## EXTRACTED RECORDS
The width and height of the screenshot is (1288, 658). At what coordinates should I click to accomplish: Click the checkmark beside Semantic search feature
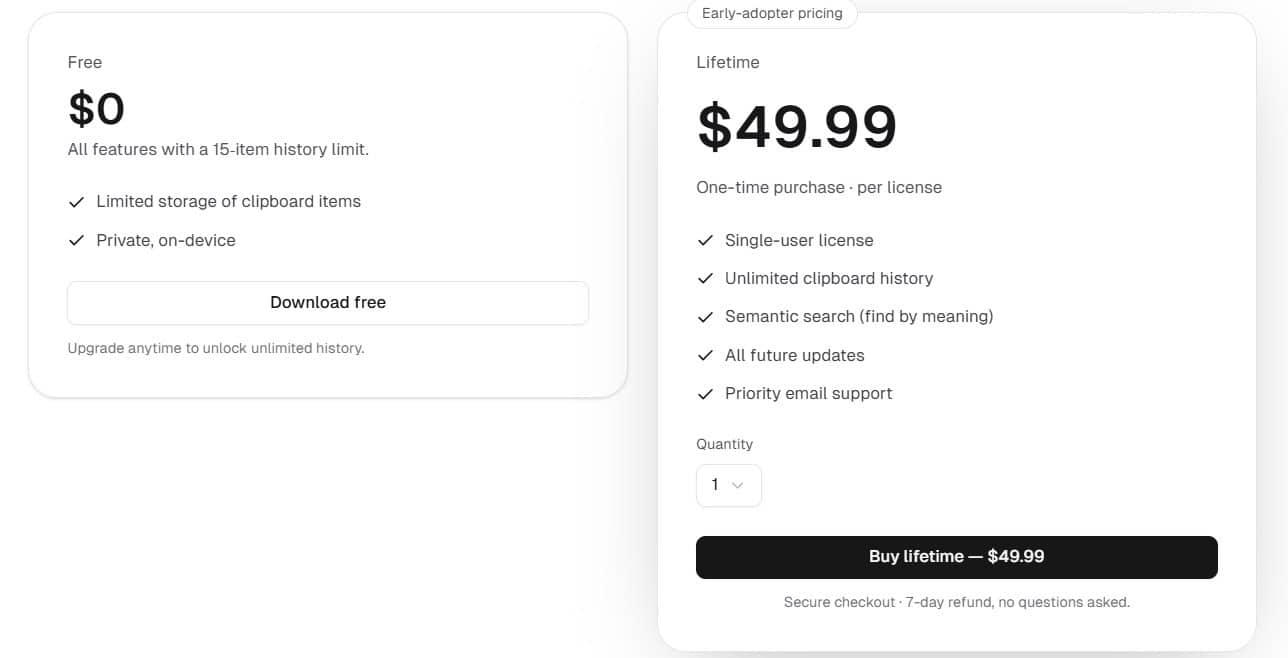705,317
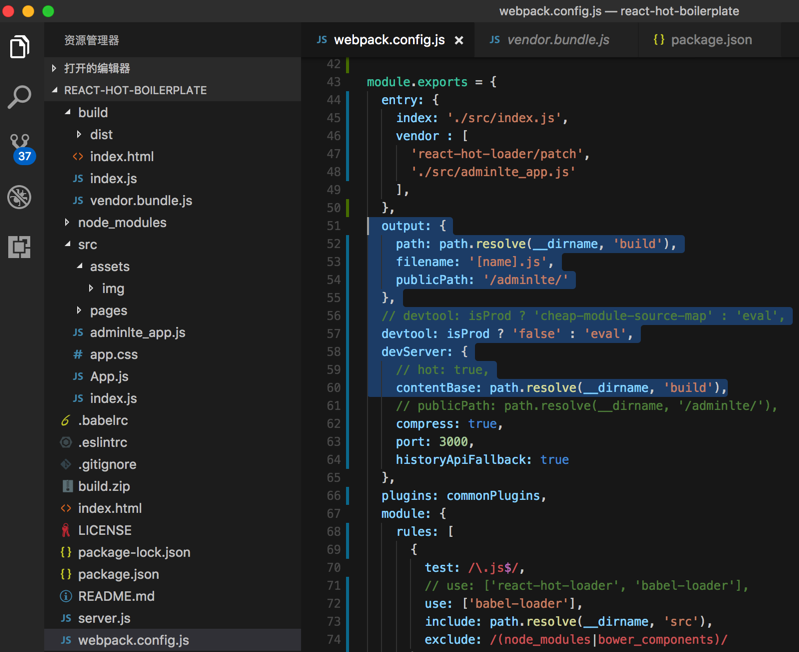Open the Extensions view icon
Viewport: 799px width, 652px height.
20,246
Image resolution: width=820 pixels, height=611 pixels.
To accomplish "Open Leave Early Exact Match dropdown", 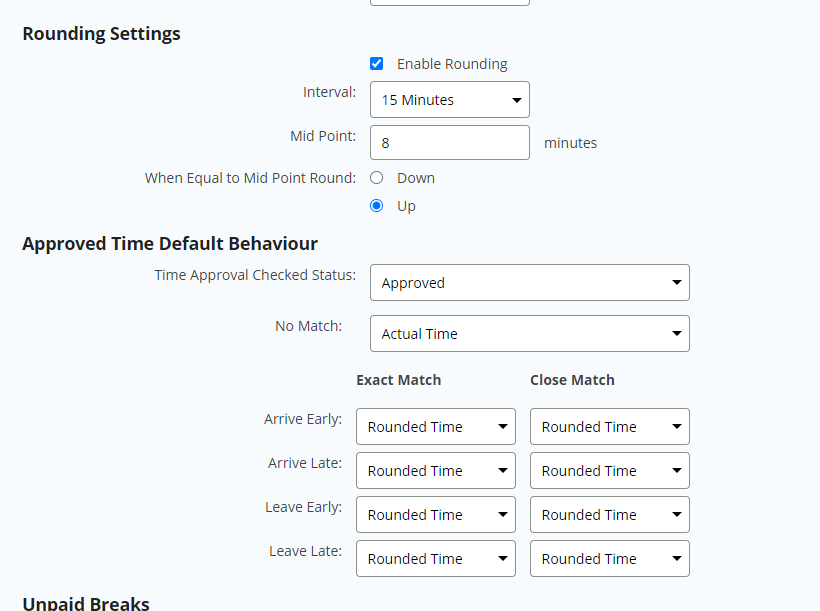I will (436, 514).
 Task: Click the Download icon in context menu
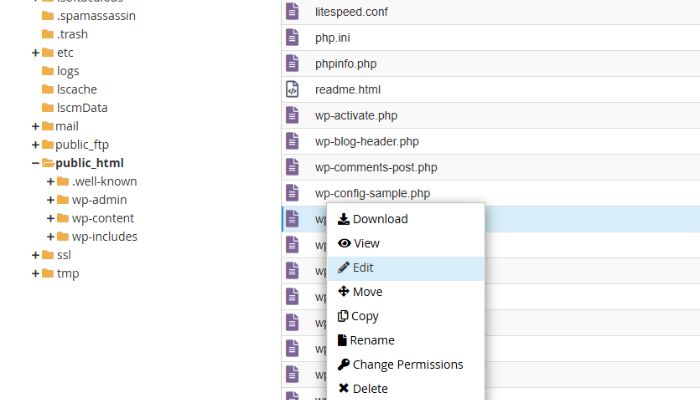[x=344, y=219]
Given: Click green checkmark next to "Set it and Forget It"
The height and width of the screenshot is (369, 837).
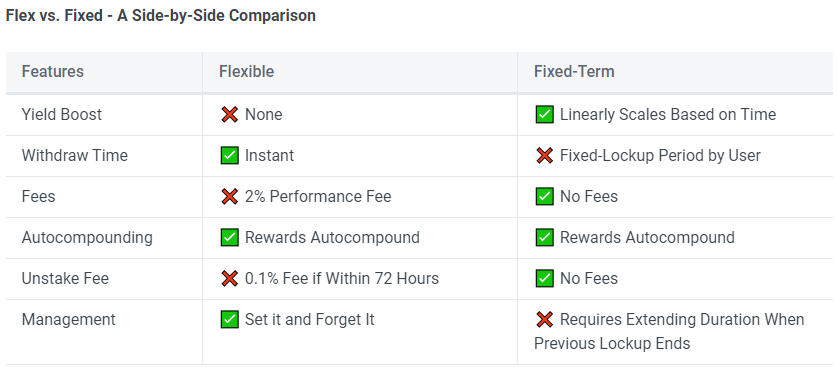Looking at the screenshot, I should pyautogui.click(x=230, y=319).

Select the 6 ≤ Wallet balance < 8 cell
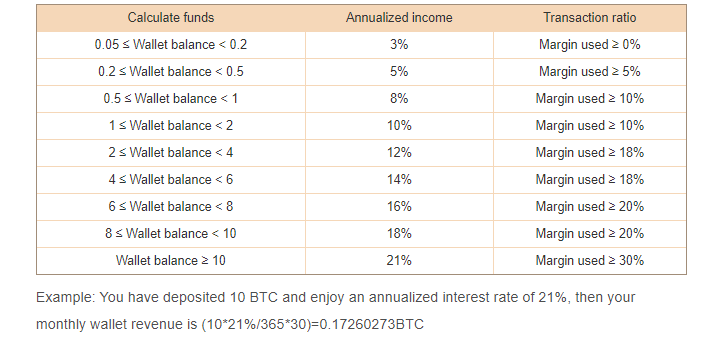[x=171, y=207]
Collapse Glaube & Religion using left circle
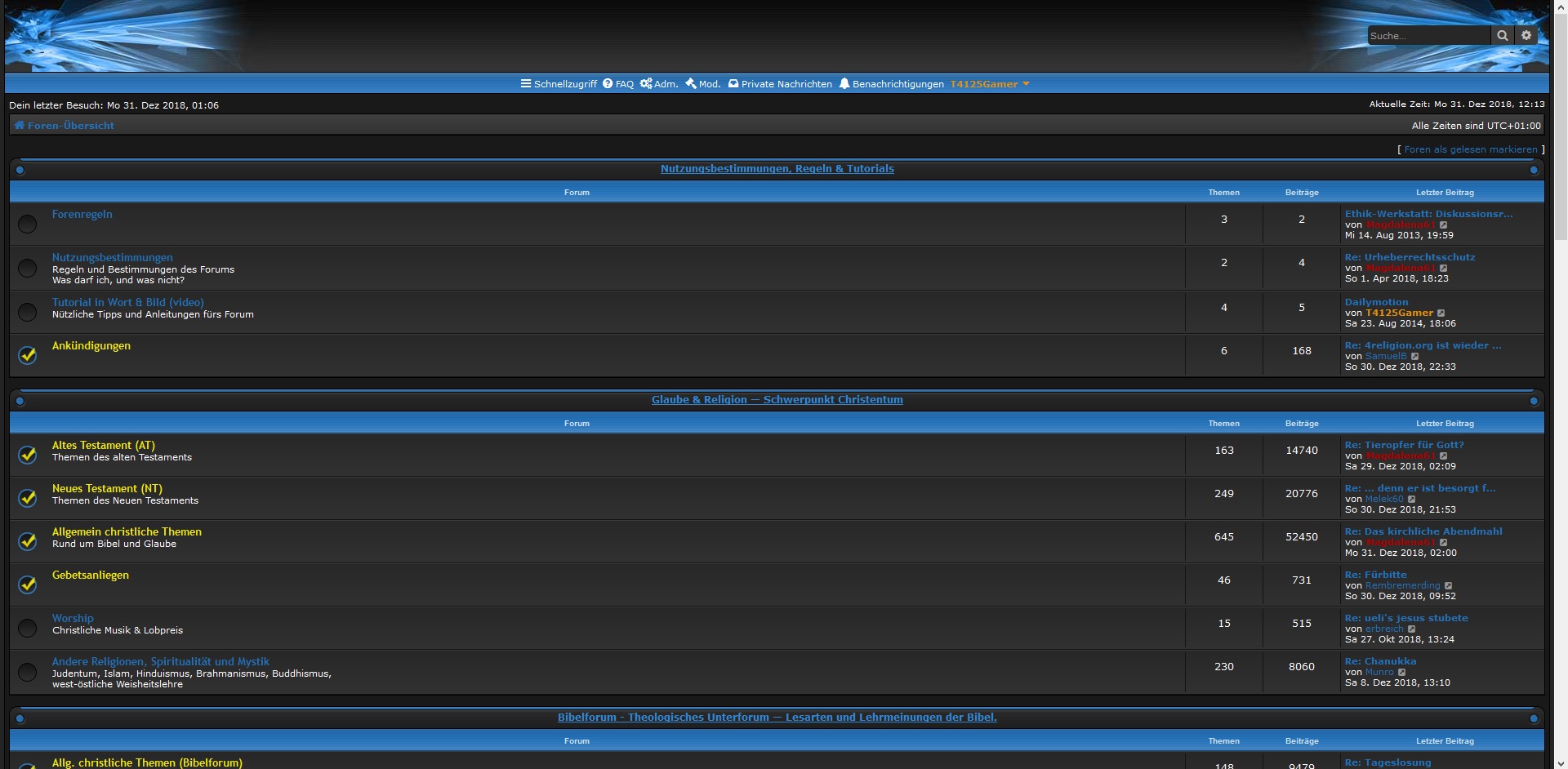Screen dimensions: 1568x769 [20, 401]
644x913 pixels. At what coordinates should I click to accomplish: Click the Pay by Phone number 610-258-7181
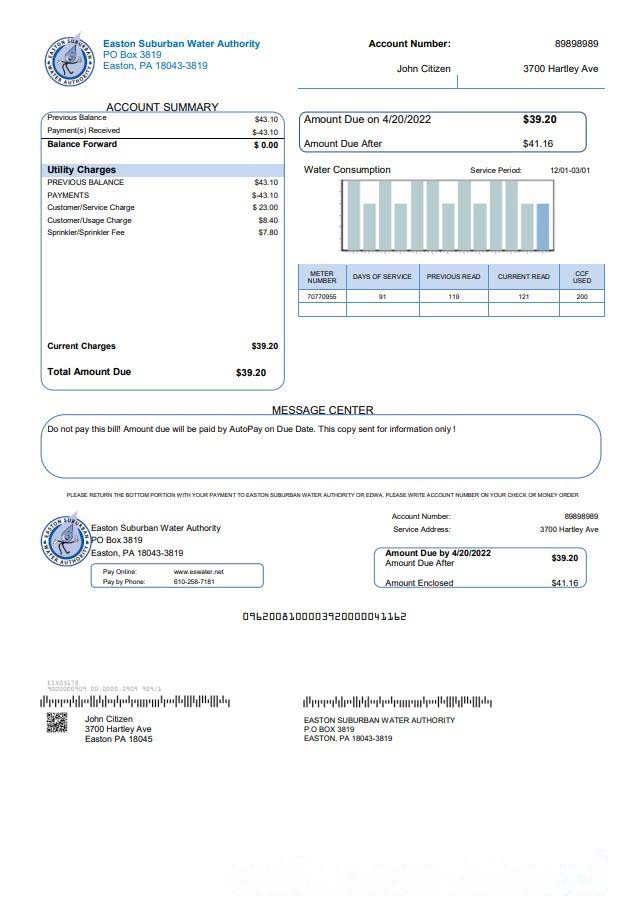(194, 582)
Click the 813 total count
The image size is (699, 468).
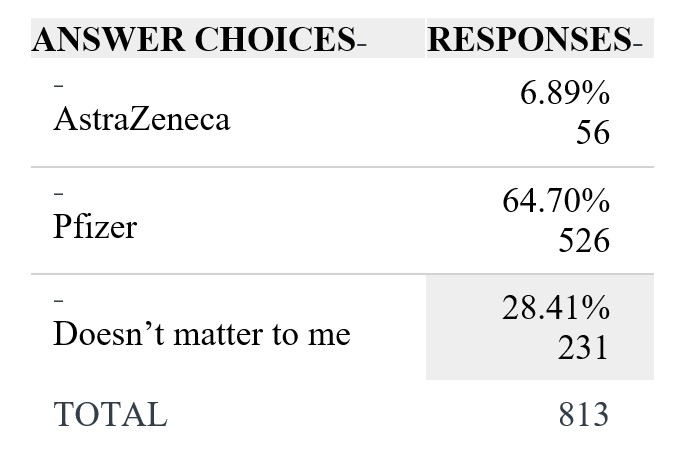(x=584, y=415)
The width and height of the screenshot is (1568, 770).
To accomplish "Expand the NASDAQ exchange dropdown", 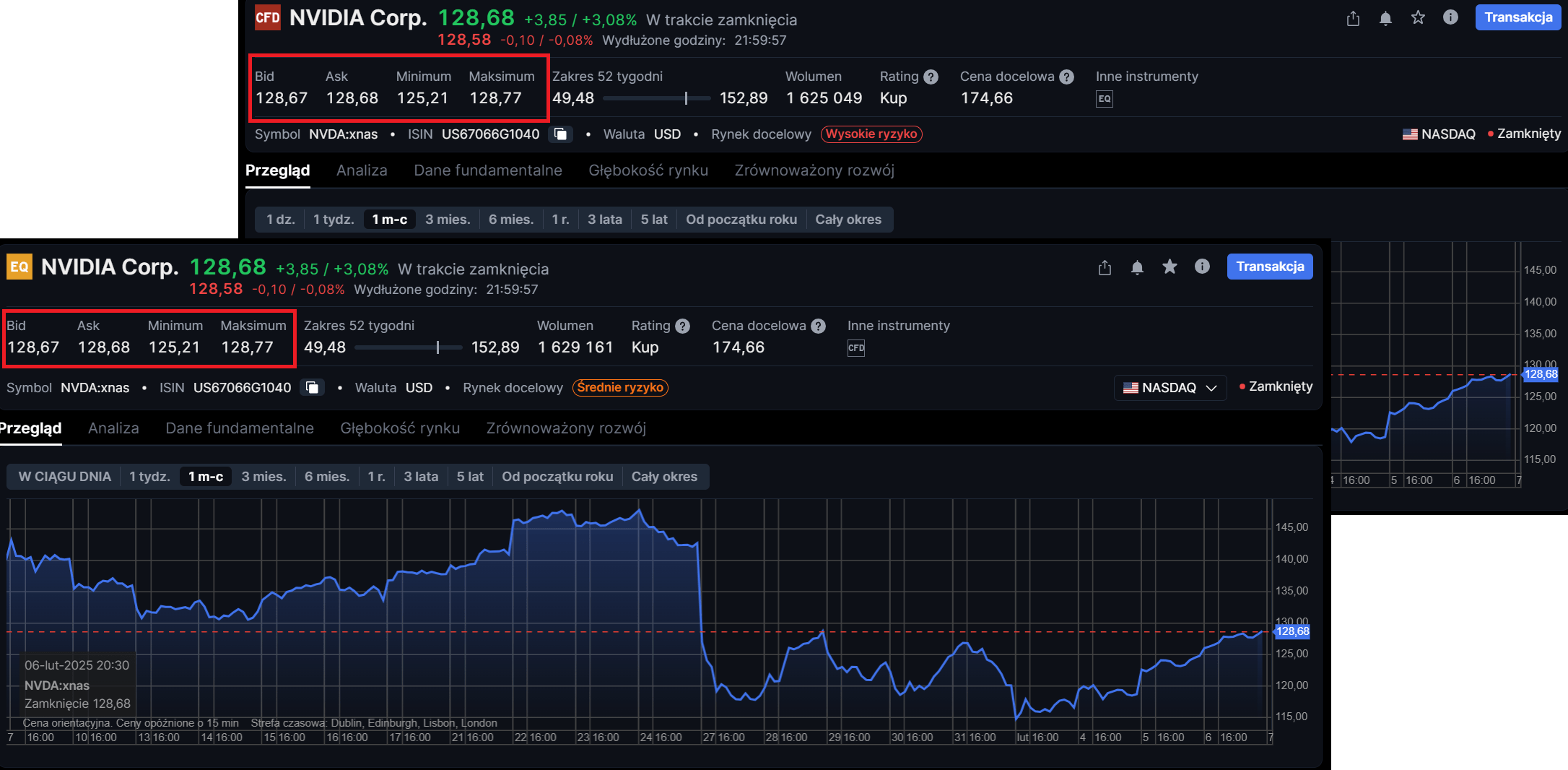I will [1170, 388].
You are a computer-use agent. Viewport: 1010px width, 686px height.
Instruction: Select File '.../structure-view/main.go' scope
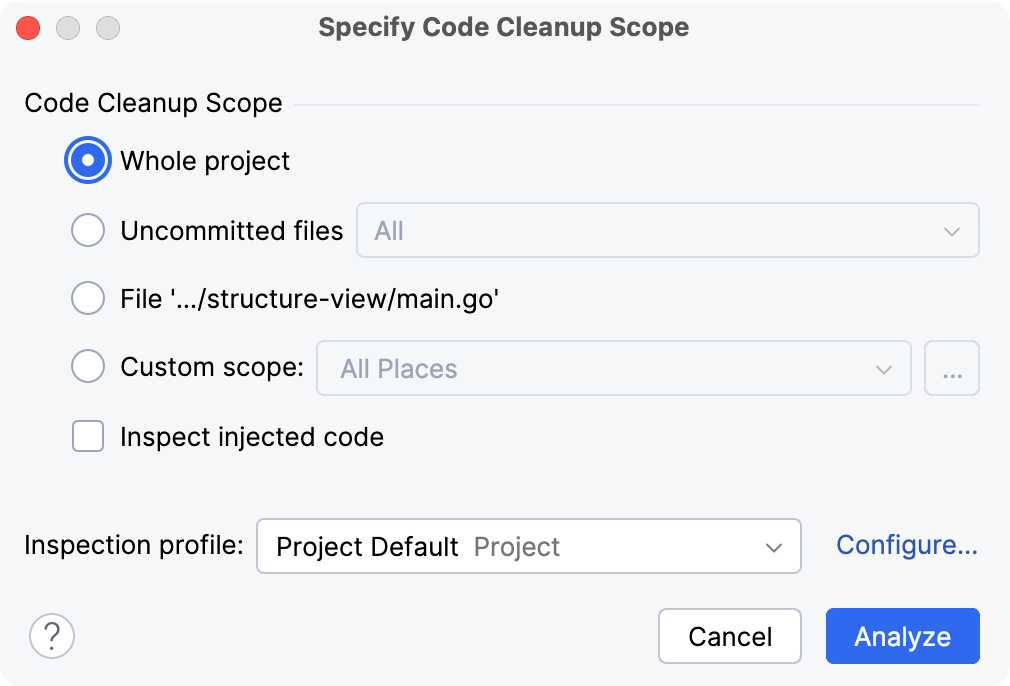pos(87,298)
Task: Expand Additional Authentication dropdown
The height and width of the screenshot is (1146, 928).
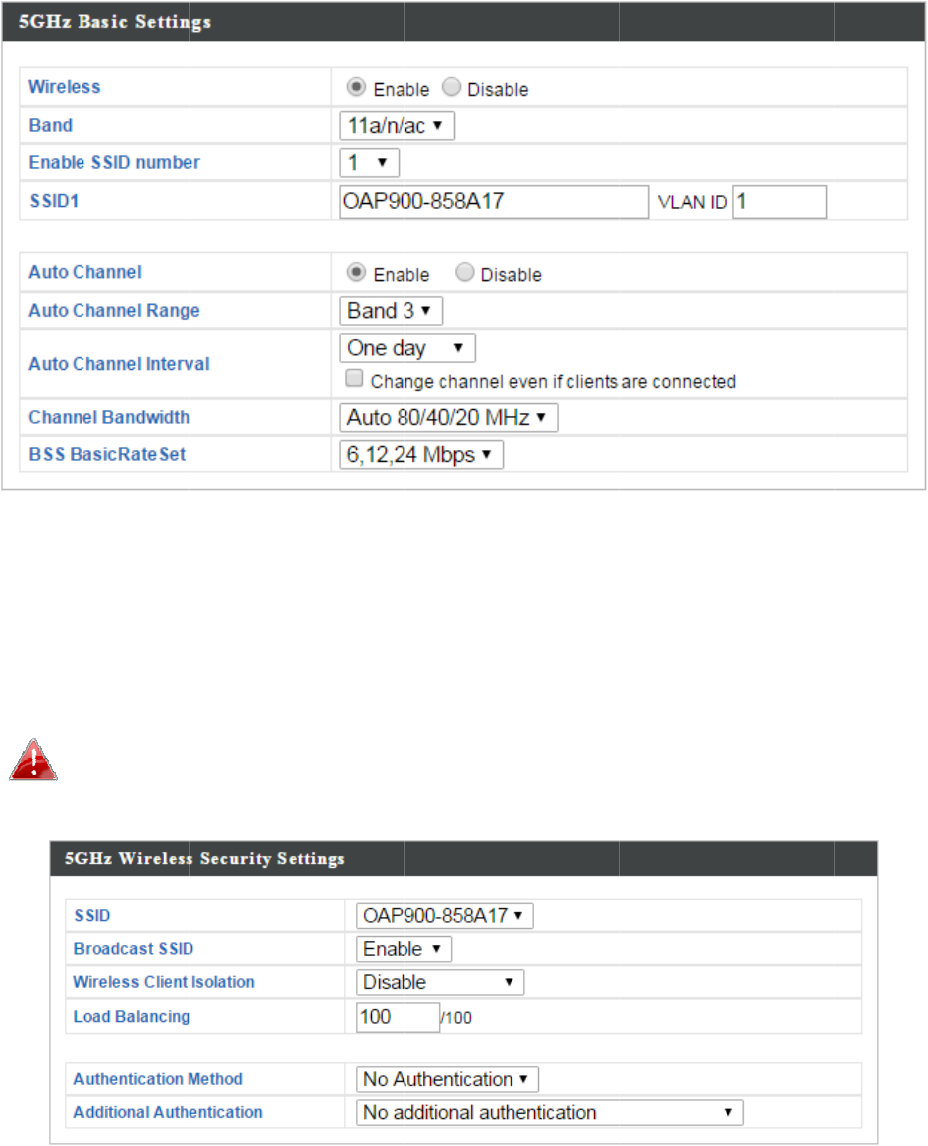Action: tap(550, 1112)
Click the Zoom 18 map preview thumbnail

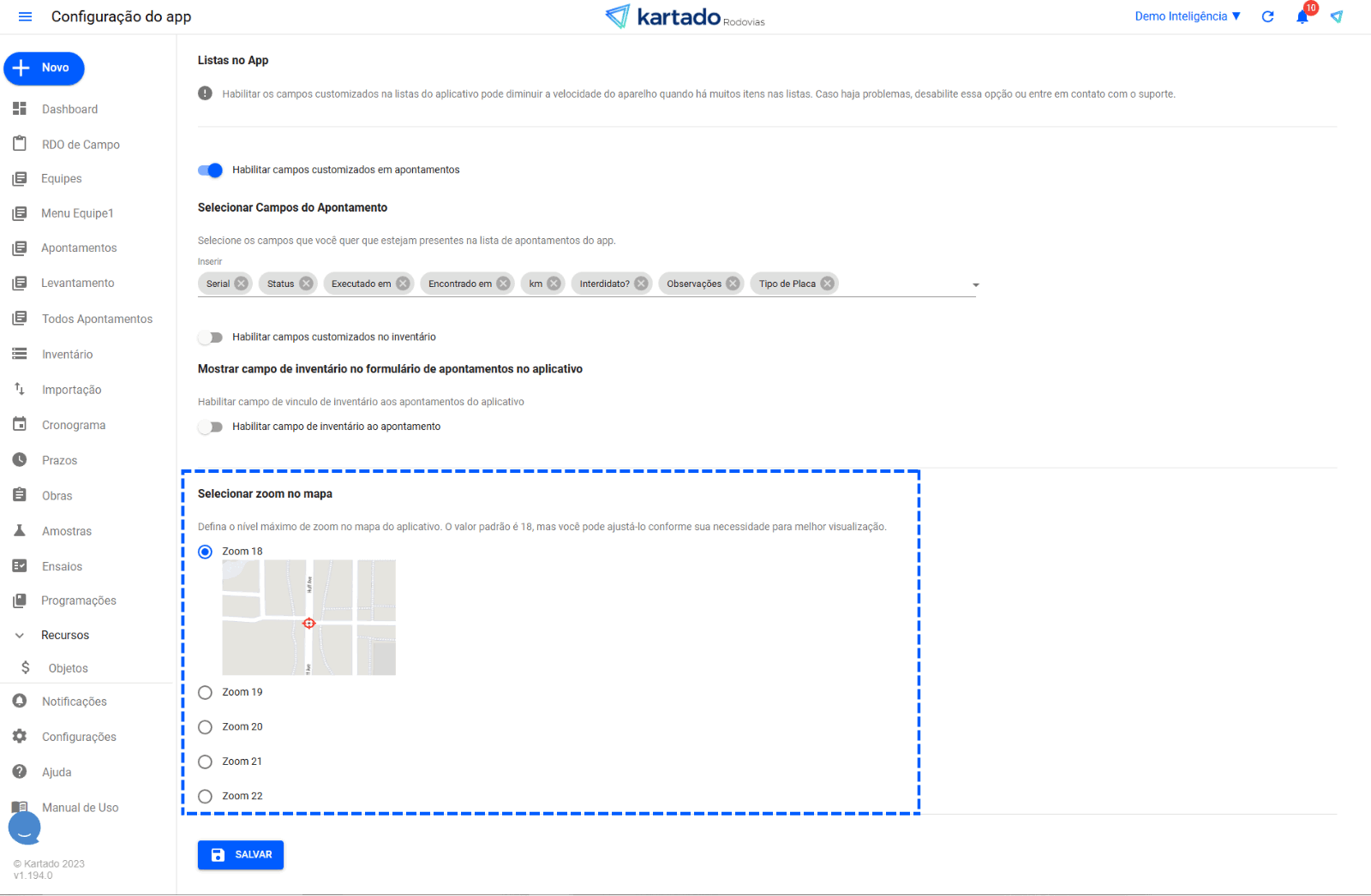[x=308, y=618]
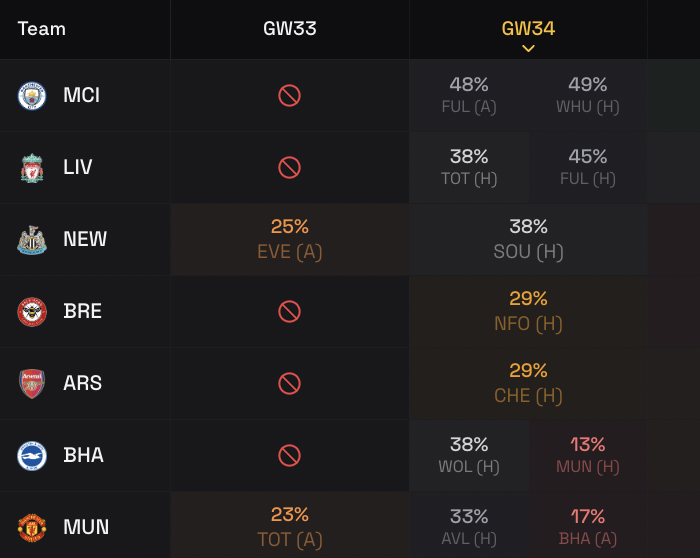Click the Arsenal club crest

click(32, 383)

## EXERCISE TASK
Rewrite the items from the line containing "Task: Click the" through the line containing "[x=171, y=207]", substituting "Upload" for "Download" and leaving everything else unchanged. Omit the pictures from the result.

## ANSWER FOR THE TASK
 Task: Click the Upload icon in context menu
[x=344, y=219]
Given: Click green checkmark next to "Set it and Forget It"
The height and width of the screenshot is (369, 837).
Looking at the screenshot, I should pyautogui.click(x=230, y=319).

Select the 6 ≤ Wallet balance < 8 cell
[x=171, y=207]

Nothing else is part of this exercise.